▶ **Problem statement**
Nothing but the lines from the one containing "Where should I" through the end of the data below should appear in the answer, each exact and free of pictures.

▶ **Recorded data**
▬▬▬

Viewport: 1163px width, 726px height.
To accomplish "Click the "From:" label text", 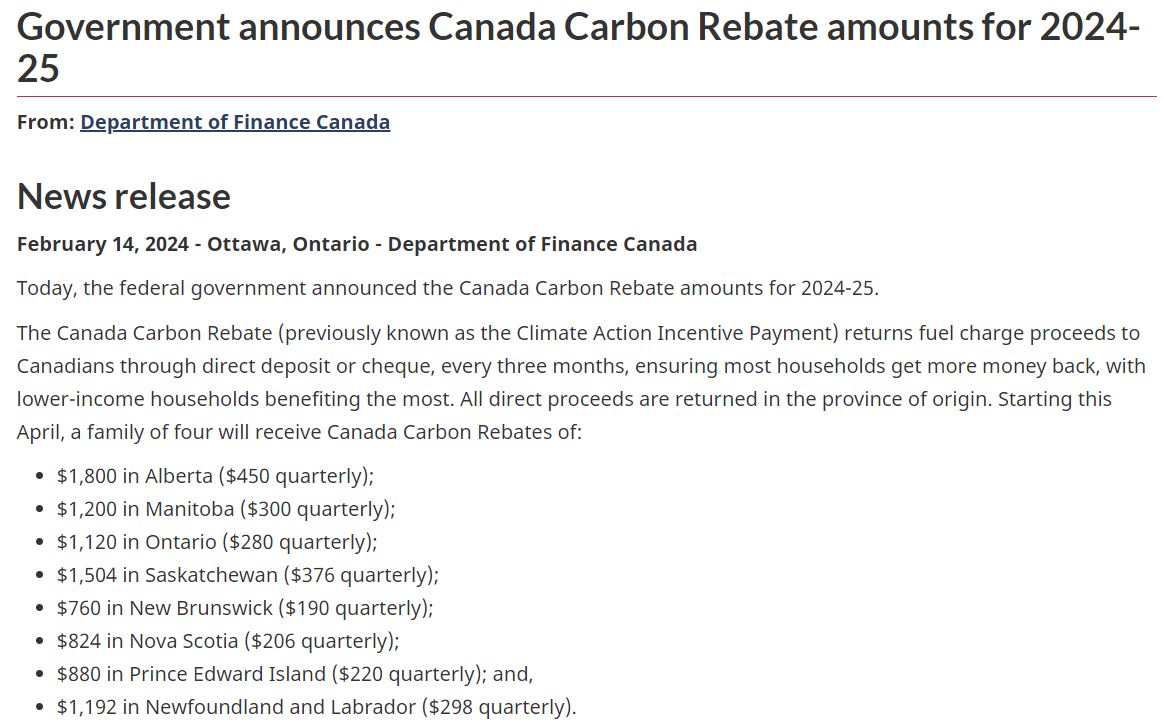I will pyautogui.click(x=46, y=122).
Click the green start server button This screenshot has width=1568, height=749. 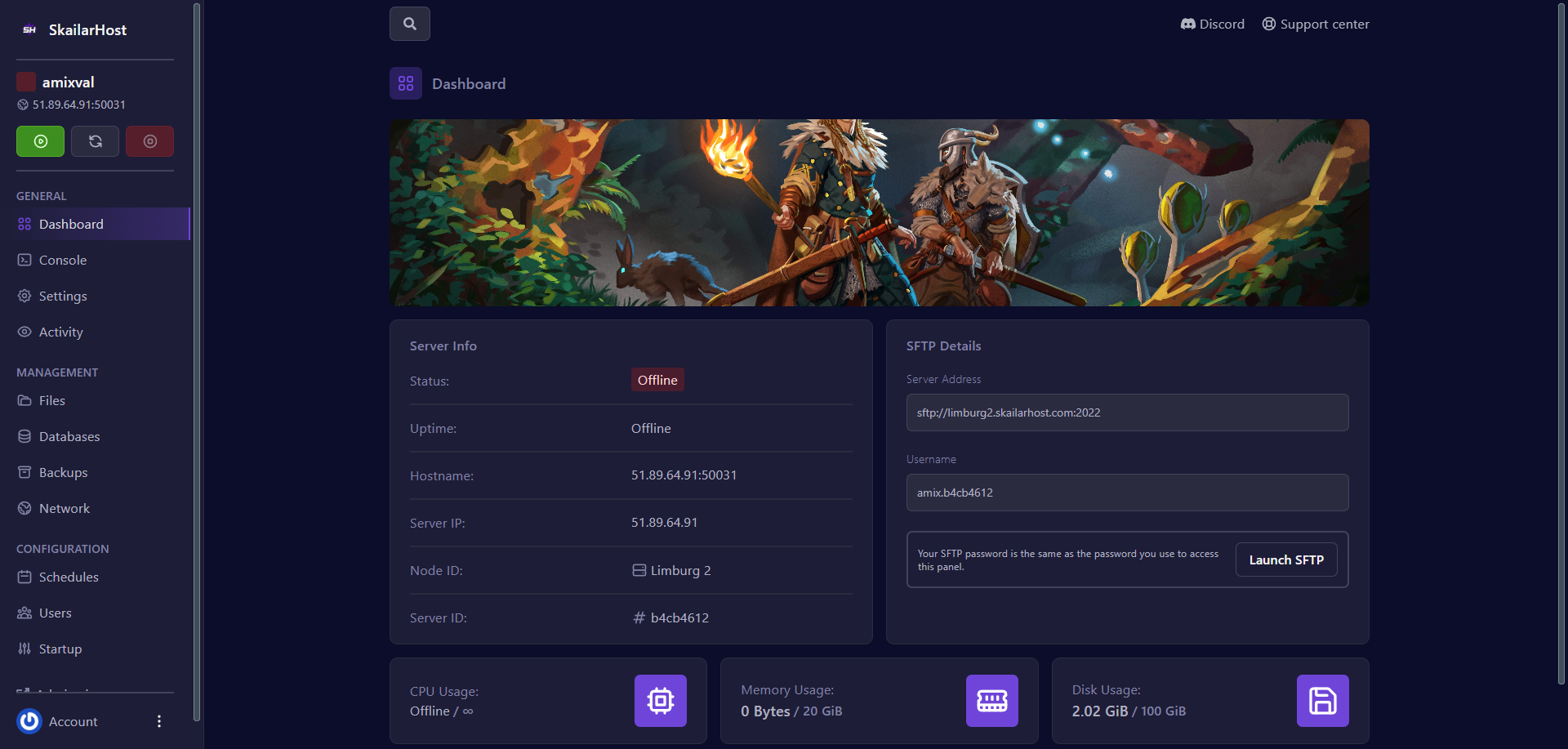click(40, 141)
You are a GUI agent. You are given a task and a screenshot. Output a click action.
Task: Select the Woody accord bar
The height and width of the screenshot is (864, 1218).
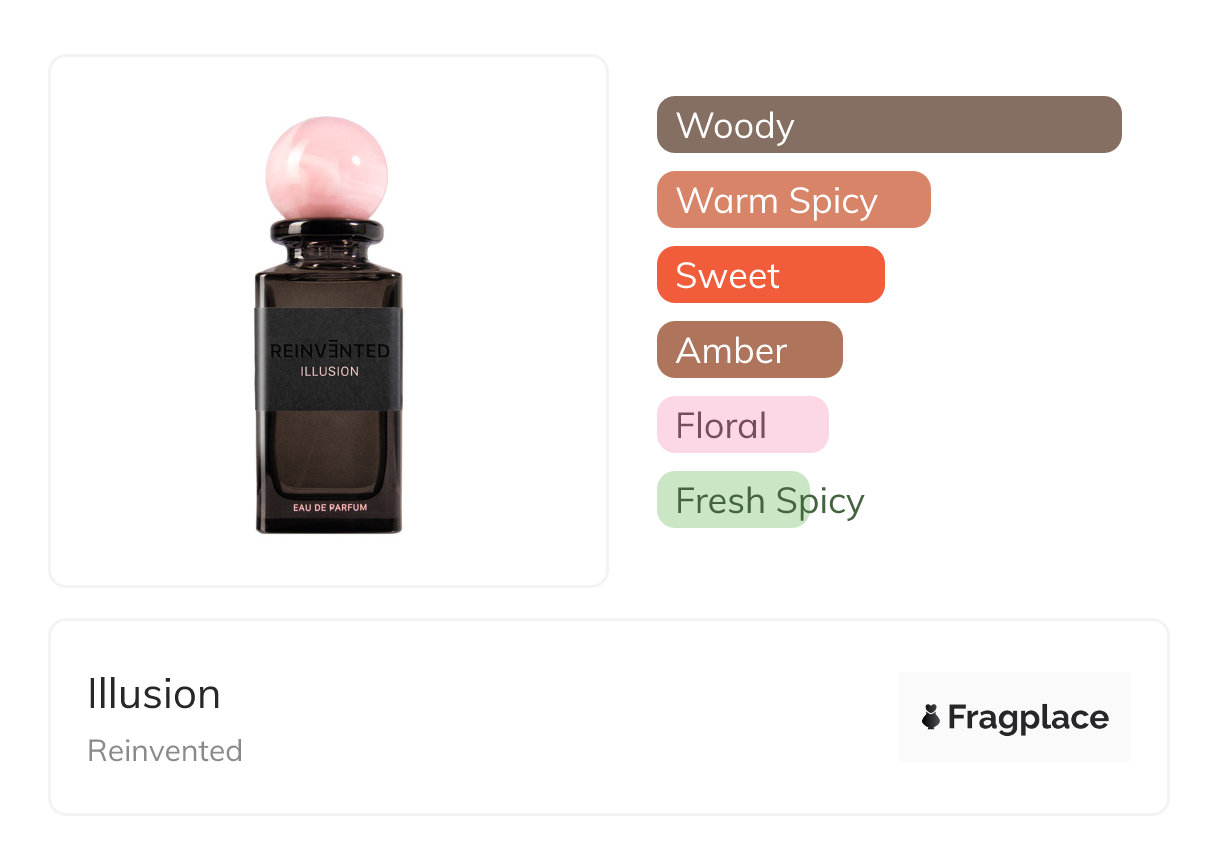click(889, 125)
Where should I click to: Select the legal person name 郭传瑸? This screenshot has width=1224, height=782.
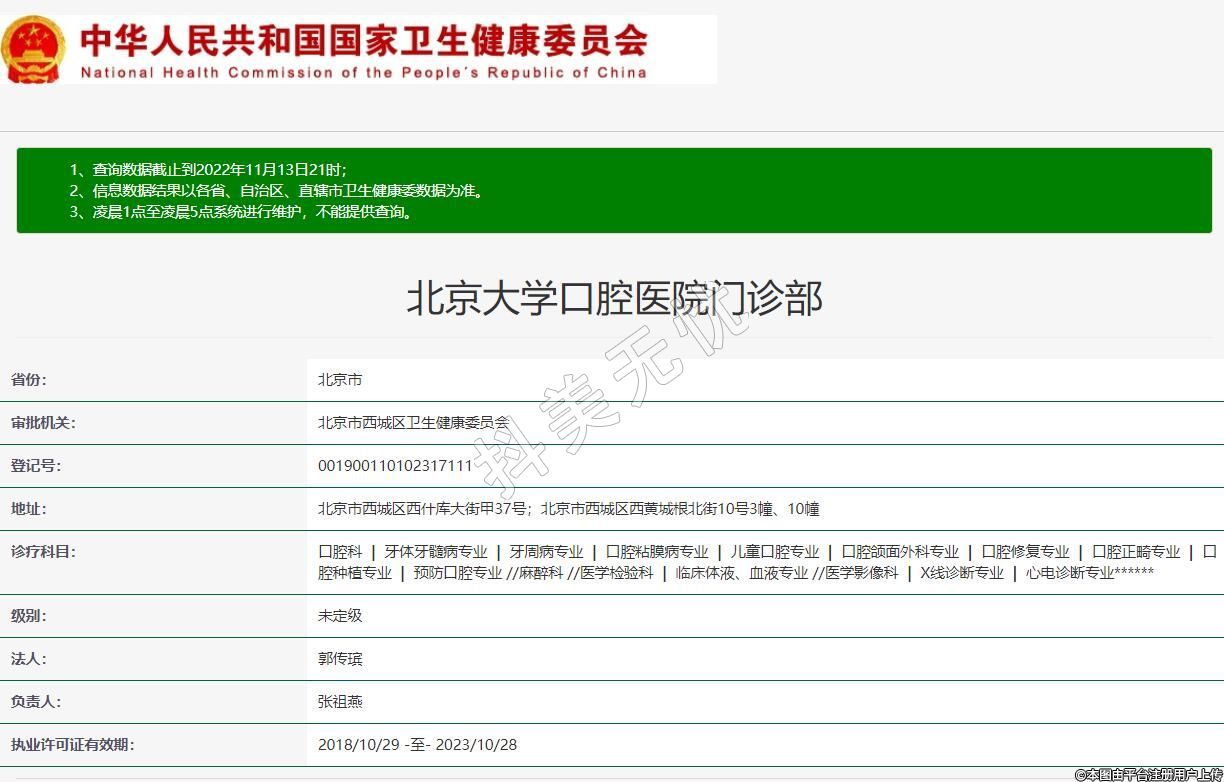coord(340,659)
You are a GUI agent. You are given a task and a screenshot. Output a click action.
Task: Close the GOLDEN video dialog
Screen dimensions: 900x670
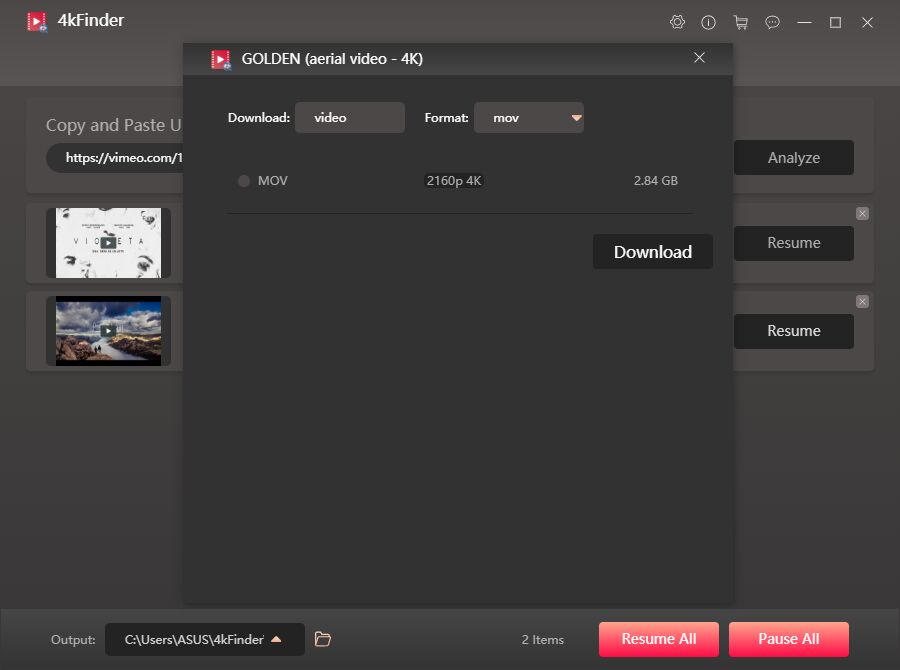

▬▬▬

▶ **Written answer**
Where should I click to: Select the legal person name 郭传瑸? This screenshot has width=1224, height=782.
coord(340,659)
You are a GUI agent. You are given a task and a screenshot. Output a click action.
Task: Close the GOLDEN video dialog
Screen dimensions: 900x670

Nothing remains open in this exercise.